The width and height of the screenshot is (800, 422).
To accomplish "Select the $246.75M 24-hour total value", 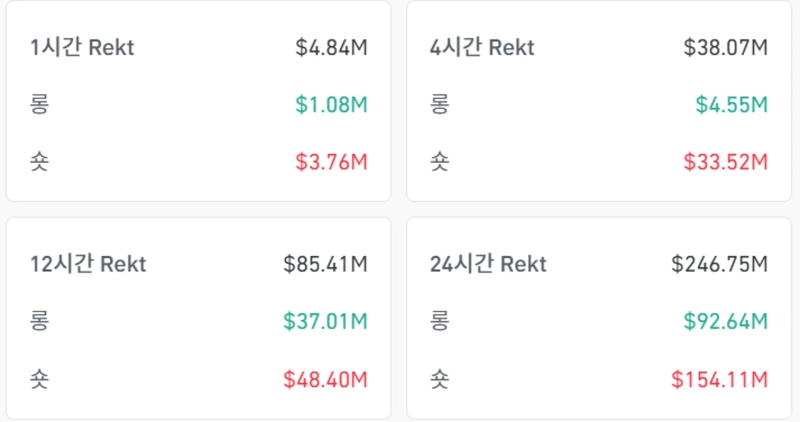I will (x=719, y=265).
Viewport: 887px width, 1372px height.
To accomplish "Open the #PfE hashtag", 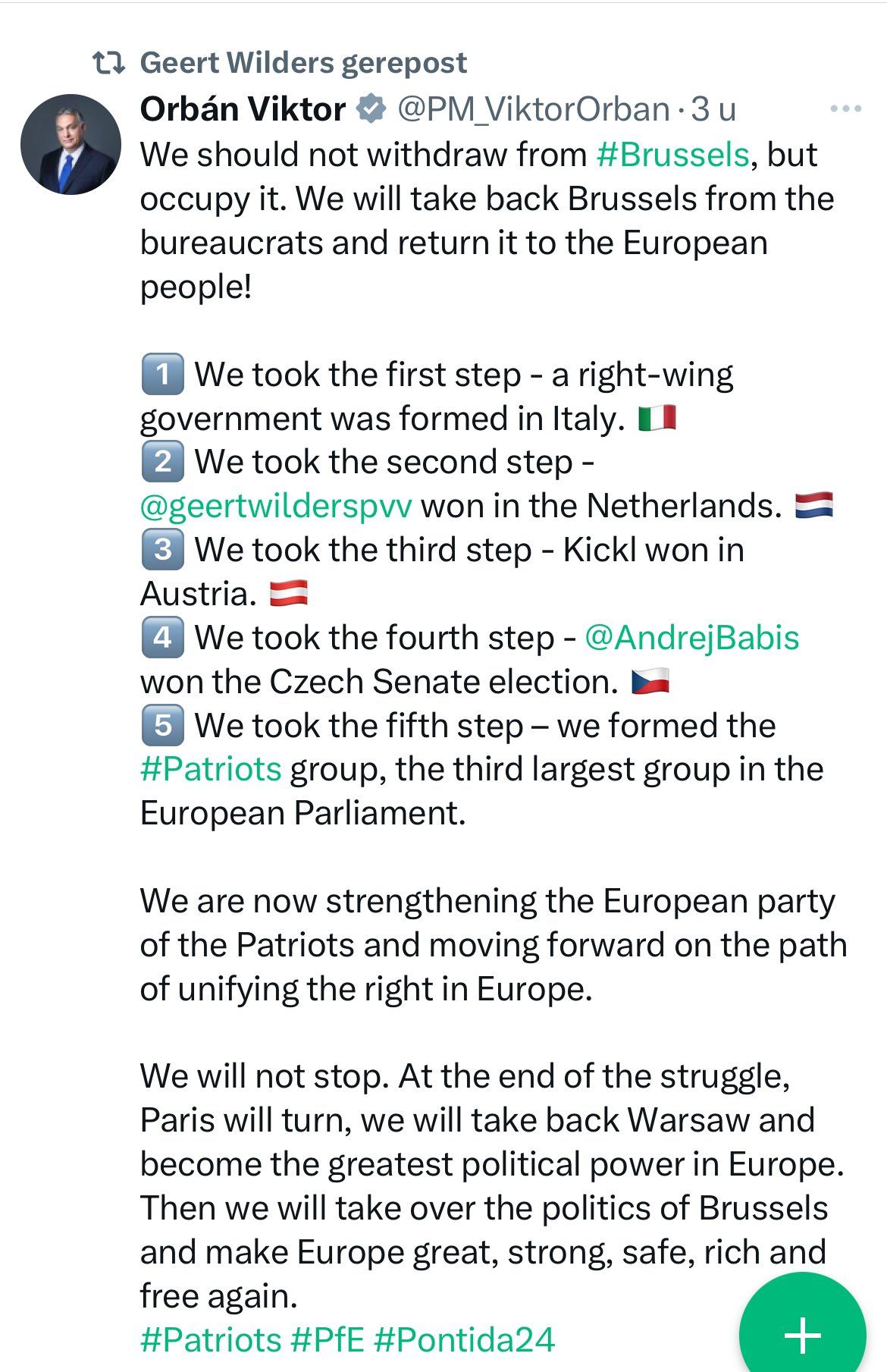I will tap(328, 1340).

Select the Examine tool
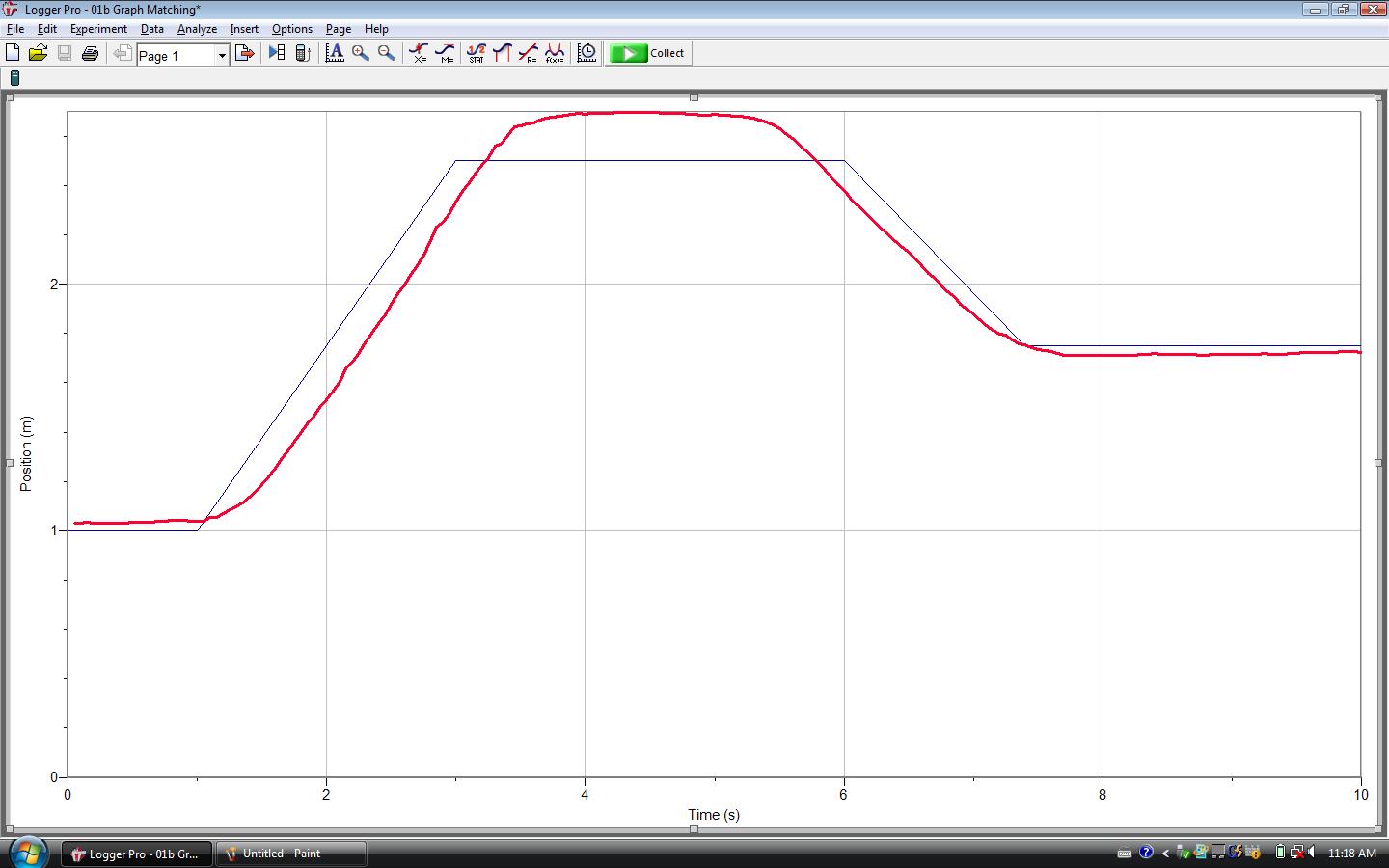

■ ■ ■

# [HOW TO COMPLETE THIS TASK]
In the data above, tally the lines that contain the string "width" and give that figure alone.

# [TASK ANSWER]
2